▶ **HOW TO COMPLETE THIS TASK**
Answer these questions using the text on white panic below.
1. Which strategy does the text name as the starting point of the dynamic it describes?
2. On which issue did a recent poll find the biggest gap between Republican and Democratic voters?
3. In what year was Donald Trump elected despite losing the popular vote?

▶ **PAGE TEXT**
==============================

White panic
White panic is the secret behind the right-wing takeover of the Republican Party. It is a dynamic that began as far back as Nixon’s Southern Strategy, when in a historical blink of the eye the region flipped from overwhelmingly Democratic to solidly Republican. It was Southern white retaliation against the party that backed civil rights.
Lyndon Johnson’s choice of principle over political opportunism was a big step toward bringing American reality closer to the nation’s ideals, but the political costs became evident over the next few years. Southern white retaliation against the Democrats for the party’s stance on civil rights had momentous consequences for everything from welfare policies to electoral politics. It was the first step in the GOP’s decades-long transformation from a right-leaning party to a radically reactionary one. It culminated with the election of Donald Trump in 2016.
A recent public opinion poll found that the issue on which there is the biggest gap between Republican and Democratic voters is immigration. Moreover, the gap, as reflected in variables like views on building a wall on the Mexican border, has grown in recent years. Xenophobia has joined resistance to Black empowerment as a leading marker of Republican identity. In turn, xenophobia and racism are the leading edge of a broader Republican rejection of difference as evidenced in a new wave of homophobic laws and policies in Republican states. The Republican crusade to roll back changes like Roe versus Wade, the Voting Rights Act of 1965, the new Third World immigration resulting from the 1965 immigration reform, and LGBTQ+ rights has tended to unify Democrats against the agenda of the Republicans to “make America great again” by returning to the past. This is clearest in the mantra of opponents of overturning Roe versus Wade: “We won’t go back.”
Restoring everything progressives thought we were on the way to overcoming—patriarchy, white supremacy, xenophobia, plutocracy, homophobia—is at the core of the GOP trajectory. The Republican Party is often criticized for not proposing but merely opposing. But what could it do? The past is not a program.
Republican hopes for the return to power of Donald Trump in 2024, elected despite losing the popular vote in 2016 and soundly beaten in the popular and Electoral College vote in 2020—a defeat he has never had the grace to concede—reflects the backward leaning mindset of the party and the lack of dignity and grace of its main man. It takes realism, decency, and nobility to accept a setback; almost to a person, top Republicans, and many of their followers lack these qualities.

==============================

▶ **GIVEN DATA**
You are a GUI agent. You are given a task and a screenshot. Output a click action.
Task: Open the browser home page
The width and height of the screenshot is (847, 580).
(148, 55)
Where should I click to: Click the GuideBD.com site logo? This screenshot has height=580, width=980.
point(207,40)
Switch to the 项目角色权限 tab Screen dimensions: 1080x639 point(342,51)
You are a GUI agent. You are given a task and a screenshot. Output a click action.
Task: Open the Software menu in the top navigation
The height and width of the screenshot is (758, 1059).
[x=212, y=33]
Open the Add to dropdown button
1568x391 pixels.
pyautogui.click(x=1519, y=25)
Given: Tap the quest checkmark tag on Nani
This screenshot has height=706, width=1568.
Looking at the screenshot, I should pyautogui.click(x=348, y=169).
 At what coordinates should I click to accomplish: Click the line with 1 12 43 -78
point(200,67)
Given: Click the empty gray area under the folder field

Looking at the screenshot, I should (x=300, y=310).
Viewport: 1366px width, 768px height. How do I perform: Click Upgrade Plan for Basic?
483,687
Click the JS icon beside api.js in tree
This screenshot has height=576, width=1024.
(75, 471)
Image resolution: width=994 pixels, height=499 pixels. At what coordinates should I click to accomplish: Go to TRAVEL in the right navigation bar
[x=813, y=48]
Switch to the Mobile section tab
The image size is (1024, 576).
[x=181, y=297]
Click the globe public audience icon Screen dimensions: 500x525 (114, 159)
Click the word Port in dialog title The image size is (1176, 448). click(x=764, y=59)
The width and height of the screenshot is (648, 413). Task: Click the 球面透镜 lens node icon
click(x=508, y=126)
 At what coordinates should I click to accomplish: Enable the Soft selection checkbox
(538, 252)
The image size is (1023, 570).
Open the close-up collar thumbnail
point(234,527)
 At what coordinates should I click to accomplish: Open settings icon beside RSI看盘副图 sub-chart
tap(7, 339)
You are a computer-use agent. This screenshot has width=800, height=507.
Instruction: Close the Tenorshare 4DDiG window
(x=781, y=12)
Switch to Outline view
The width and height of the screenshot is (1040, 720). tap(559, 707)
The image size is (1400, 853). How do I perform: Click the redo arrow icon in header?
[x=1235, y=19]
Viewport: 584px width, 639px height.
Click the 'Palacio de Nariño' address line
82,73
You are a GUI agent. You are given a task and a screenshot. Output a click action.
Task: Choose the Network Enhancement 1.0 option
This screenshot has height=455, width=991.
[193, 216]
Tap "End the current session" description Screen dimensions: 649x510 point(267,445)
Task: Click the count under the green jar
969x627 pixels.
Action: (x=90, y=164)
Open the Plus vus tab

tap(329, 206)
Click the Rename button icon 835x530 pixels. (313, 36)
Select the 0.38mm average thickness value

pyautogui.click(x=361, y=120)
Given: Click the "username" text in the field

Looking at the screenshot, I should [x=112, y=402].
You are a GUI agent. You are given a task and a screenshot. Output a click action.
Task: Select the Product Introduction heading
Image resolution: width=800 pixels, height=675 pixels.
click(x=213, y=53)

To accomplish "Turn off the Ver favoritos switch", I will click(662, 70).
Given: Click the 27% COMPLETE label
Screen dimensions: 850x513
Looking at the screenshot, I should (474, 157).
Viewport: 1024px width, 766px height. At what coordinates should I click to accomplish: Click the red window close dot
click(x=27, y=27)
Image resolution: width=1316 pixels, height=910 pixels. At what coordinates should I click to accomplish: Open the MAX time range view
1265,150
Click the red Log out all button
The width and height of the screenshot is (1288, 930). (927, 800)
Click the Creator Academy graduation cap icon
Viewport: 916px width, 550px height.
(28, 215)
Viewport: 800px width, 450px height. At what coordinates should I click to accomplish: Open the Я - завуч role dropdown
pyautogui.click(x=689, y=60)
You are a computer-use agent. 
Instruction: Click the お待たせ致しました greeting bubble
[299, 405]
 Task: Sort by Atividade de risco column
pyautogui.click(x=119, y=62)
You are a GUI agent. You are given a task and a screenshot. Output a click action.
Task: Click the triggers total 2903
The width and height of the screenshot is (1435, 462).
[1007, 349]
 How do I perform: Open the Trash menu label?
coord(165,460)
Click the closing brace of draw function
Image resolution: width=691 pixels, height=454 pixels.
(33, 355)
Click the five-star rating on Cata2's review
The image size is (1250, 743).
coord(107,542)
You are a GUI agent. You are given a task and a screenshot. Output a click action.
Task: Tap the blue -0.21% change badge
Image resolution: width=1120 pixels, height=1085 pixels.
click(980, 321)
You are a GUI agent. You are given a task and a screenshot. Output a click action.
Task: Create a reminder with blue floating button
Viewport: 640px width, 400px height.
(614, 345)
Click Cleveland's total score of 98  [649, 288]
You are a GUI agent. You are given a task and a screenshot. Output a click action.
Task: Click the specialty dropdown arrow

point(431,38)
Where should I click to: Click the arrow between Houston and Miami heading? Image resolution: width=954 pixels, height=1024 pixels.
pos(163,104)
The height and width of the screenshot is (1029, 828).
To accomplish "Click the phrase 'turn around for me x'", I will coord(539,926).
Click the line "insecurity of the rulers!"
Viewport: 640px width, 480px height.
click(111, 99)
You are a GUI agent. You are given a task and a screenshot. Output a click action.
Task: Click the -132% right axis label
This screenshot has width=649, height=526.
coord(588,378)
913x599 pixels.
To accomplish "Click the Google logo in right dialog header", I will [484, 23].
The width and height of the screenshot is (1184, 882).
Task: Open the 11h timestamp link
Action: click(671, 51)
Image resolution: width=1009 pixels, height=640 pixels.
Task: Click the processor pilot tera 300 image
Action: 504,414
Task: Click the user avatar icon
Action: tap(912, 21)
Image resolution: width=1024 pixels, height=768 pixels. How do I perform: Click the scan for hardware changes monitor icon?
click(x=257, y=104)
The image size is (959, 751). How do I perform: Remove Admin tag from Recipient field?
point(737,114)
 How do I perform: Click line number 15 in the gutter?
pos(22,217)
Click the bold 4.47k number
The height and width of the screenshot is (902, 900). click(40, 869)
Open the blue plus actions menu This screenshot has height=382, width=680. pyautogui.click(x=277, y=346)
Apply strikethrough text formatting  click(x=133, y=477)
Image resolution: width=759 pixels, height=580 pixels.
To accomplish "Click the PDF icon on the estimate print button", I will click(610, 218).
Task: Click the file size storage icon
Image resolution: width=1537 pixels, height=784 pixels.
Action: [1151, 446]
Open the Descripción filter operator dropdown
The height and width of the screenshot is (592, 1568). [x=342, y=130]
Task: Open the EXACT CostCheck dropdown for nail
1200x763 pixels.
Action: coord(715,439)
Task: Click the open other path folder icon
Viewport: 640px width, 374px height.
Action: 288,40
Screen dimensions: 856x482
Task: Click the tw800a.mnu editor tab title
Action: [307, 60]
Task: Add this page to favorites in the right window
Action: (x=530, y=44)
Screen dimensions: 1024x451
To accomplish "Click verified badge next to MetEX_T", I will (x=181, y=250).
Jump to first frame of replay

==============================

▶ **WRITTEN SOLUTION**
1. Nixon's Southern Strategy
2. Immigration
3. 2016